Une enquête immersive sur les formes ordinaires de politisation
©Rencontre 15 mai 2025/Forum urbain
Julien Talpin a ouvert la rencontre par une présentation de son enquête ethnographique, menée pendant dix ans à Roubaix, "capitale française de l’abstention". Il y analyse les ressorts de la démobilisation politique des classes populaires. Une explication fréquemment avancée est que cette résignation serait à la source de la dépolitisation des classes populaires, mais ce n’est pas toujours ce que l’on observe sur le terrain : il existe des formes de politisation ordinaire liée aux questions de racisme et de discrimination. Ces épreuves individuelles de discrimination finissent, à force d’être partagées, par constituer une expérience collective.

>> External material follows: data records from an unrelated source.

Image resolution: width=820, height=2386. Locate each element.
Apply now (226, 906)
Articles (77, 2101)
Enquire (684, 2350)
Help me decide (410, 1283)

Mais cette colère peine à trouver un débouché politique : la question de la discrimination constitue un "angle mort" du programme des partis politiques. Trois facteurs alimentent ce phénomène. D’abord, une impuissance politique croissante à répondre aux attentes des classes populaires (accès aux logements sociaux ou aux emplois municipaux), qui crée un sentiment de résignation ("la politique, ça ne sert à rien"). Ensuite, des répertoires d’action désajustés : en France, les luttes anti-discrimination passent plus par la réflexion que par l’action. Enfin, une sorte de "répression à bas bruit", le militantisme antiraciste étant souvent perçu comme une menace par les acteurs politiques – d’où la suppression de subventions pour les acteurs trop critiques, voire leur disqualification en tant que séparatistes ou faisant le jeu du communautarisme, quand ce n’est pas celui de l’islamisme… La situation est donc problématique : l’exclusion croissante de populations de la participation politique se combine à un sentiment d’injustice et de délaissement. Quelles sont les solutions que l’on peut apporter ?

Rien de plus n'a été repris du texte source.